Поедатель-Травы принюхался и не почуял ни одного кзина, но он точно знал, что поблизости кто-то есть. Джотока, с его способностями аромамимикрии, учуять невозможно, но лес полон подсказок Поведя носом, котенок распознал характерный аромат сочного содержимого разрушенных растительных клеток, сахара, кислоты, какого-то пряного вещества, кожуры брызгохлопа. Наверху лакомился фруктами джоток.

Да, вот он, во всей красе, примостился на скалистом выступе, глядит вниз, одной лапой обхватив ствол дерева, готовый исчезнуть в густой кроне, умчаться без оглядки, если потребуется. Может получиться неплохой обед. Но джоток — добыча не из легких. Лучше не обращать на него внимания. Вернее, только сделать вид.

Поедатель-Травы выбрал дерево, увитое лозами брызгохлопа, и потряс ветку, чтобы добыть немного сочных плодов. Кожура у брызгохлопа плотная, толстая, но для моляров джотока все равно что хрупкое семечко. Кзин выложил плоды на пень и отошел на безопасное расстояние, надеясь, что природное любопытство животного возобладает над осторожностью.

Поедатель-Травы не был уверен, что план сработает. Эти пять конечностей наверху уже обрели взрослую, неуклюжую форму, но кожные покровы отличались блеском, свойственным только юным особям. Возможно, животное еще не развило достаточных умственных способностей, а может быть, достигло возраста, когда джотоки становятся крайне опасными и почти неуловимыми, проявляя чудеса сообразительности и хитроумия.

Слопав все фрукты на пне, добыча и не подумала двинуться с места. Вместо этого джоток уселся на рот, растопырив локти и разглядывая Поедателя-Травы. Стоило котенку шагнуть навстречу, как зверь пятился, отвернуться — тот крался следом. Странное поведение для дикой особи… На следующее утро любитель брызгохлопа тоже пришел, на сей раз расположившись гораздо ближе и внимательно наблюдая из листвы за действиями юного кзина.

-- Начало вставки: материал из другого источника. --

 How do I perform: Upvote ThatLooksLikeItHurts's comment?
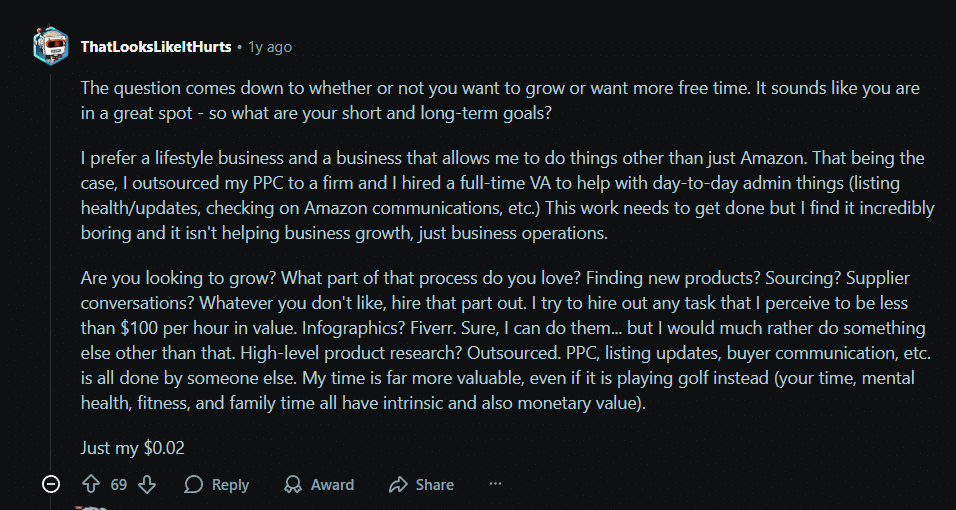(91, 484)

Котенок снова разложил на пне угощение:

— Немного фруктов, Длиннолап. Эй! Длиннолап! Когда он удалился на положенное расстояние, джоток

ринулся вниз и с жадностью набросился на лакомство, запихивая плоды в странно жующий рот-карман. Двумя глазами он следил за Поедателем-Травы, остальные не сводил с фруктов и окрестностей. А после пира…

— Длинно… лап, — выдала легочная щель одной из конечностей.

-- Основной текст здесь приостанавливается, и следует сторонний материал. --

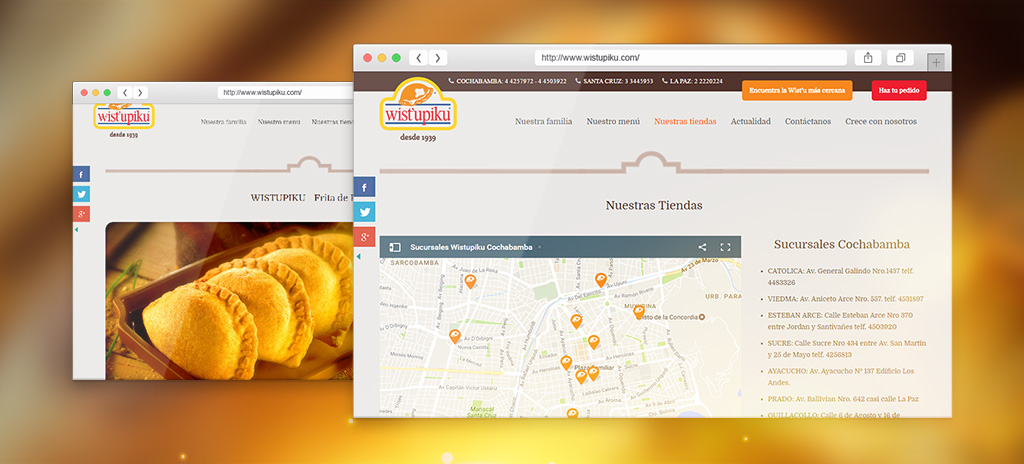
Task: Click the Google Plus icon in front window
Action: point(366,237)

— Длиннолап, — отозвалась другая. Потрясенный, юный кзин навострил веерообразные уши.

Это слово он часто использовал, пока общался с рабами-джотоками на верфи. Их мелодичные голоса удивительно точно имитируют шипящие и гортанные звуки Наречия Героев. Лапы принялись играть со словами, пустившись в рифмованную перекличку друг с другом:

— Длинно… лап. Длиннолап. Длинно-Длинно-Длиннолап. Лап… лап… лап… лап!

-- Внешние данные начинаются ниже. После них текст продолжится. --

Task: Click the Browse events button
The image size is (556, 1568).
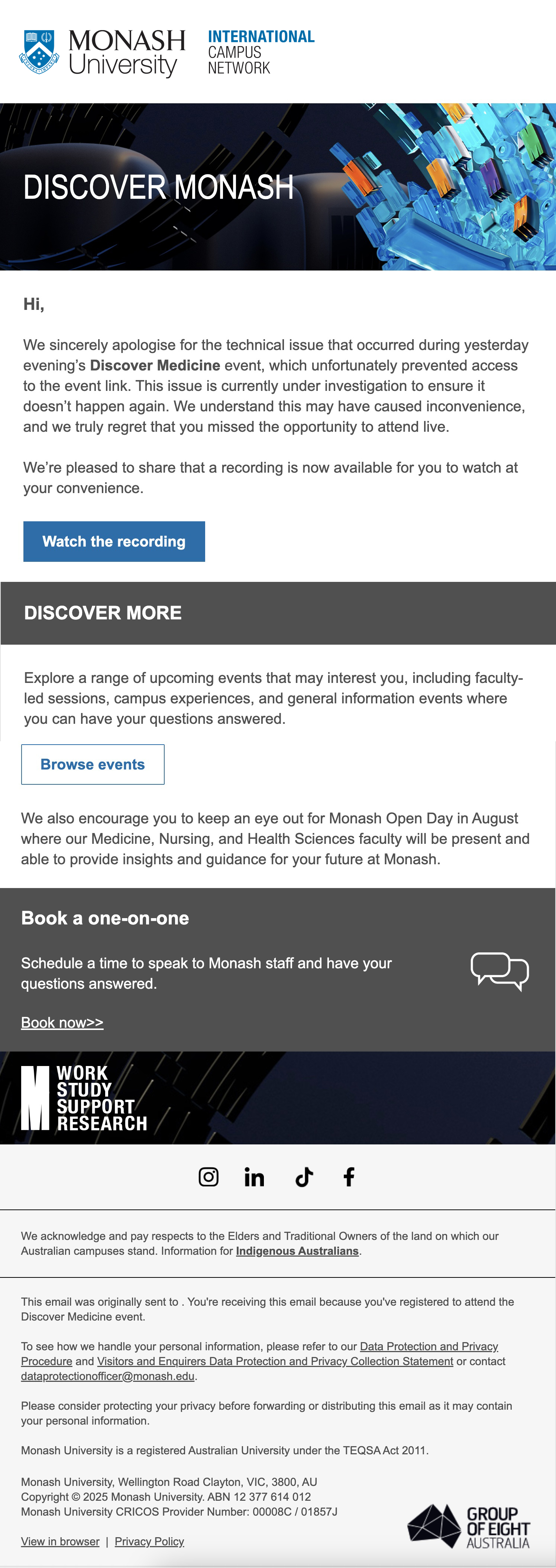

Существо щебетало, довольное демонстрацией «таланта», потом передразнило пару насекомых и замолчало, ожидая ответа желто-рыжего кзина.

— Иди сюда, Длиннолап, — произнес тот как можно более ласковым голосом. — Тупое животное, я хочу тебя съесть.

— Хочу съесть, хочу съесть, — отозвался джоток.

Как похоже! Выходит, ему попался джоток переходной стадии. Смотритель рассказывал, что, если прикормить животное в таком возрасте, оно увяжется за тобой и станет повторять все, что ни скажешь. До чего же странные эти джотоки. Детей никто не растил, у них не принято было держать дома, ни тебе отцов-владык, ни матерей, ни братьев-мучителей, ни наставников, ни правил поведения, ни игрушек, ни обучающих игр для будущих воинов. Джотоки просто росли в лесу, а если взрослой особи хотелось завести семью, она просто углублялась в чащу, находила здоровое молодое животное и уводила с собой. Джоток в переходной стадии «запрограммирован» привыкать к любому, кто приручит его. К несчастью для этой расы, сознание, развившееся на планете, где джотоки являлись единственными представителями разумной жизни, в такое время не способно отличить взрослого джотока от взрослого кзина Любое разумное существо сгодится на роль родителя. Потому из них и выходили превосходные рабы.

В течение последующих дней Длиннолап околачивался поблизости, казалось растеряв весь страх перед новоиспеченным родителем-кзином. Внезапно обнаружилось, что словарный запас джотока превышает количество его конечностей. Поедатель-Травы припомнил себя в совсем юном возрасте: он постиг азы Наречия Героев за гораздо больший срок.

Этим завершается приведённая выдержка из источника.